Au fil de mes réflexions, en partant du quotidien et ou de l'actualité, d'une observation, ou à partir de thèmes des communautés de blogs ...
Par Jeanne Fadosi
Me voici rendue à la fin de l'alphabet, du moins l'alphabet latin tel qu'il s'égrenne pour la langue française.
Une lettre facile à illustrer d'un mot, Et encore, cette liste pour scrabistes ne les comprend-elle pas tous.
dans Chantefables et chantefleurs, Robert Desnos n'a pas oublié Le zèbre.
Certes la poésie zazou se met en mots sans le mot. Qui l'a mieux fait que Charles Trénet ne serait-ce qu'avec les bidons de lait ou Boris Vian, (Arthur où t'as mis le corps ?) ? C'est vrai que le zazou est joliment chanté par Brigitte Fontaine et M (Ya des zazous).
Il est sans doute des poètes qui vous entraineront avec eux vers le zénith. Je me contenterai du zéphir, non pas l'aquilon dont le chêne se vantait au roseau
"Tout vous est aquilon, tout me semble zéphir"
Jean de La Fontaine, Le chêne et le roseau
J'ai envie de terminer avec la belle langue de Louise Labé, convocant le zéphir pour honorer le retour du soleil.

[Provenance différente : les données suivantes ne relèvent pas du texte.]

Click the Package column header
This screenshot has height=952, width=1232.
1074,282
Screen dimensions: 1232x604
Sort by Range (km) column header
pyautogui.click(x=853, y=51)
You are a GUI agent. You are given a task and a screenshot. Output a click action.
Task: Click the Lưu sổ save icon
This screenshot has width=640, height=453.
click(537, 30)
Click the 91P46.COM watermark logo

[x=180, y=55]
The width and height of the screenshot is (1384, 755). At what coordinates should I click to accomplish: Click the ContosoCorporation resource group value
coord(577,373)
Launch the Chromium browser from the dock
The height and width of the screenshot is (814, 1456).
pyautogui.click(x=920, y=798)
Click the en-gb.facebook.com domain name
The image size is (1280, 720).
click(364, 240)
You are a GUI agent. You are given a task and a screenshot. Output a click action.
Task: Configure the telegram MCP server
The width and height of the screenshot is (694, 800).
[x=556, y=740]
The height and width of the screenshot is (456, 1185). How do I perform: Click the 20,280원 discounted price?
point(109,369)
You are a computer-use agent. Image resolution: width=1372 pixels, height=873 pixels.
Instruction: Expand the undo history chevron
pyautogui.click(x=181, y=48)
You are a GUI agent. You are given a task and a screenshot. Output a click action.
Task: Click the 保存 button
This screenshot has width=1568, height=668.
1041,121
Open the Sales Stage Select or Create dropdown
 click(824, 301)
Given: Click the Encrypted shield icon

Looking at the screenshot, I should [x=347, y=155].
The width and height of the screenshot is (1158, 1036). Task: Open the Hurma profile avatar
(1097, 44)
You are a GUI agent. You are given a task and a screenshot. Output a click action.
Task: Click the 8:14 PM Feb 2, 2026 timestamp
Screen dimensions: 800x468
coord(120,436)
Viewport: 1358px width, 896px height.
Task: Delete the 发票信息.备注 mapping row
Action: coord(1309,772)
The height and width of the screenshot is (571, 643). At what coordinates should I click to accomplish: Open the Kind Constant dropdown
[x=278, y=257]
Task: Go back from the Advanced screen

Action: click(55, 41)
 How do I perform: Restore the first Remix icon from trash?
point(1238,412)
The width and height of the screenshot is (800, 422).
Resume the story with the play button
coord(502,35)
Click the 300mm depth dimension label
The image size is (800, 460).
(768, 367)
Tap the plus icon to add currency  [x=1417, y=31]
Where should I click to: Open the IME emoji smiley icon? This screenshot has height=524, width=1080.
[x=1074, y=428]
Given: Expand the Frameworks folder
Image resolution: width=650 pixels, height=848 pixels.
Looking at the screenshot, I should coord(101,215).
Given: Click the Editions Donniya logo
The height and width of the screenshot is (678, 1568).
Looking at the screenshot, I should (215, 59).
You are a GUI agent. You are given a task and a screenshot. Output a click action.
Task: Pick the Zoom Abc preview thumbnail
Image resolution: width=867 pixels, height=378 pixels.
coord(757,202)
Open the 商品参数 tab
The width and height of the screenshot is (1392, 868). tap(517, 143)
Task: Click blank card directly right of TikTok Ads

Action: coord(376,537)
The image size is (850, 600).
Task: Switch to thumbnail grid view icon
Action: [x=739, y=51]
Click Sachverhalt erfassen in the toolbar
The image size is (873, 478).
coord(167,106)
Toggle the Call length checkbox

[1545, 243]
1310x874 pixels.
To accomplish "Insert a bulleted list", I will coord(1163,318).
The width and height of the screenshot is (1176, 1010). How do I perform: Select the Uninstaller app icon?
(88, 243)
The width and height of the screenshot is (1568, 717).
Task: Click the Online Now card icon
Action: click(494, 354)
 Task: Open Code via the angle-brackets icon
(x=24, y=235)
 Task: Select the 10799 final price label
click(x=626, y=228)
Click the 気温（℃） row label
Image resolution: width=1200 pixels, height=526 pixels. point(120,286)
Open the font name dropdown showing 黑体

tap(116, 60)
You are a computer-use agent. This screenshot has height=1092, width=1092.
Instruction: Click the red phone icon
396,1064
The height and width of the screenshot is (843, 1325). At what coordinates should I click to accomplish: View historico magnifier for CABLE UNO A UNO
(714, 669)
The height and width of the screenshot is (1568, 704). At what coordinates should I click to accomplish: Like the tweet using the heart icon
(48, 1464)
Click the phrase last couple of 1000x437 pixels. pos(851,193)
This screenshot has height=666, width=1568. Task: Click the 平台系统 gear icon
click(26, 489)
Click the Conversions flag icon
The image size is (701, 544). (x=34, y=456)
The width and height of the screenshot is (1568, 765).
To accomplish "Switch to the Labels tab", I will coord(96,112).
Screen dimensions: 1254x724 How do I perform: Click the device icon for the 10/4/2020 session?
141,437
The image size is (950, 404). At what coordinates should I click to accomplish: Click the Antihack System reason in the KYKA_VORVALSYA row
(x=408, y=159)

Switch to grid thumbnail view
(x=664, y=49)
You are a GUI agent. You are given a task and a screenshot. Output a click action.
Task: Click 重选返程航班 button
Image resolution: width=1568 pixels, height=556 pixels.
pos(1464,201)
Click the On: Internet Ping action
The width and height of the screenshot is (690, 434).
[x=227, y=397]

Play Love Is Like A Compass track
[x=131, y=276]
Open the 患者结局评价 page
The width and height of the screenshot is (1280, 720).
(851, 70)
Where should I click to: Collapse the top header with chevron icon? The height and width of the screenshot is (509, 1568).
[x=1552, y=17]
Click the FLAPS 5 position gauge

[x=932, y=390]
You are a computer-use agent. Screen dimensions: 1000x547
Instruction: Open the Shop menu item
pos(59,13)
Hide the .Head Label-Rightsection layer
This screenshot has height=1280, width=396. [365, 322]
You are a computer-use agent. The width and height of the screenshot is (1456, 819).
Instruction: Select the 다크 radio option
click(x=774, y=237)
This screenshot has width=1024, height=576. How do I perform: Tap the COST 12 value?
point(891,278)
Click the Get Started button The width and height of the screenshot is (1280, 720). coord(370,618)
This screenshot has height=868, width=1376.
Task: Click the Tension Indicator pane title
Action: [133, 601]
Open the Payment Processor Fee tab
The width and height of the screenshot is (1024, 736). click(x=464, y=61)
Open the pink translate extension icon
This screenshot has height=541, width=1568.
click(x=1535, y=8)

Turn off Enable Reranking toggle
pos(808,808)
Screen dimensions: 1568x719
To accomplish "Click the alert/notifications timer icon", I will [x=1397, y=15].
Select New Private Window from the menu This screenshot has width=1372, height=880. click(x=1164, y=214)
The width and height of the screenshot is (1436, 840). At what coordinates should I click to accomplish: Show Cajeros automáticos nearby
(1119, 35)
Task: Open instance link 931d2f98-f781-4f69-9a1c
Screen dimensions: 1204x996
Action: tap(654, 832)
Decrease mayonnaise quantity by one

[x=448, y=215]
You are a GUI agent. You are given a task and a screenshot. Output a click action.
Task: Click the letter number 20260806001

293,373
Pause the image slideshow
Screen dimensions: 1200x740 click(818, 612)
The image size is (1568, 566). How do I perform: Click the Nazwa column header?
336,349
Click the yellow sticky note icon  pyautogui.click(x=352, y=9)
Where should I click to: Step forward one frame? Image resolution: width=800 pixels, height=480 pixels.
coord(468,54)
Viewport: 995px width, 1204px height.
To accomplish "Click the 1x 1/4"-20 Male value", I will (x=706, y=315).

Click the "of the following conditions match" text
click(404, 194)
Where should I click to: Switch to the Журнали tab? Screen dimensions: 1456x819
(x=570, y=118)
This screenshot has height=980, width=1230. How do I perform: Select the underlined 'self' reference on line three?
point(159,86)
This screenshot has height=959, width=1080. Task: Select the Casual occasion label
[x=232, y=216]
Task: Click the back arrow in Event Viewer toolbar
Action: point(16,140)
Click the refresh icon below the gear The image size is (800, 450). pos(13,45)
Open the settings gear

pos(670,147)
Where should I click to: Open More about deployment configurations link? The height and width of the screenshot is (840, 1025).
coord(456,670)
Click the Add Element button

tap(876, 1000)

Pas de panique, le texte suit en français moderne. A vous de comparer, si le coeur vous en dit, la poétique de l'original et de sa traduction.
XV
Pour le retour du Soleil honorer,
Le Zephir, l'air serein lui apareille :
Et du sommeil l'eau et la terre esveille,
Qui les gardoit l'une de murmurer,
En dous coulant, I'autre de se parer
De mainte fleur de couleur nompareille.
Ja les oiseaus es arbres font merveille,
Et aus passans font l'ennui moderer :
Les Nynfes ja en mile jeus s'esbatent
Au cler de Lune, et dansans l'herbe abatent :
Veus tu Zephir de ton heur me donner,
Et que par toy toute me renouvelle ?
Fay mon Soleil devers moy retourner,
Et tu verras s'il ne me rend plus belle.
Louise Labé, sonnets, XV
15
Pour honorer le retour du Soleil,
le Zéphir lui prépare l'air serein :
et il éveille l'eau et la terre du sommeil,
qui les gardait l'une de murmurer,
en coulant doux, I'autre de se parer
de mainte fleur de couleur sans-pareille.
Déjà les oiseaux dans les arbres font merveille,
et apaisent la souffrance des passants :
Les Nymphes s'ébattent déjà en mille jeux
au clair de Lune, et écrasent l'herbe en dansant :
veux-tu, Zéphir, me donner de ton bonheur,
pour que je sois par toi toute renouvelée ?
Fais revenir mon Soleil vers moi,
et tu verras s'il ne me rend pas plus belle.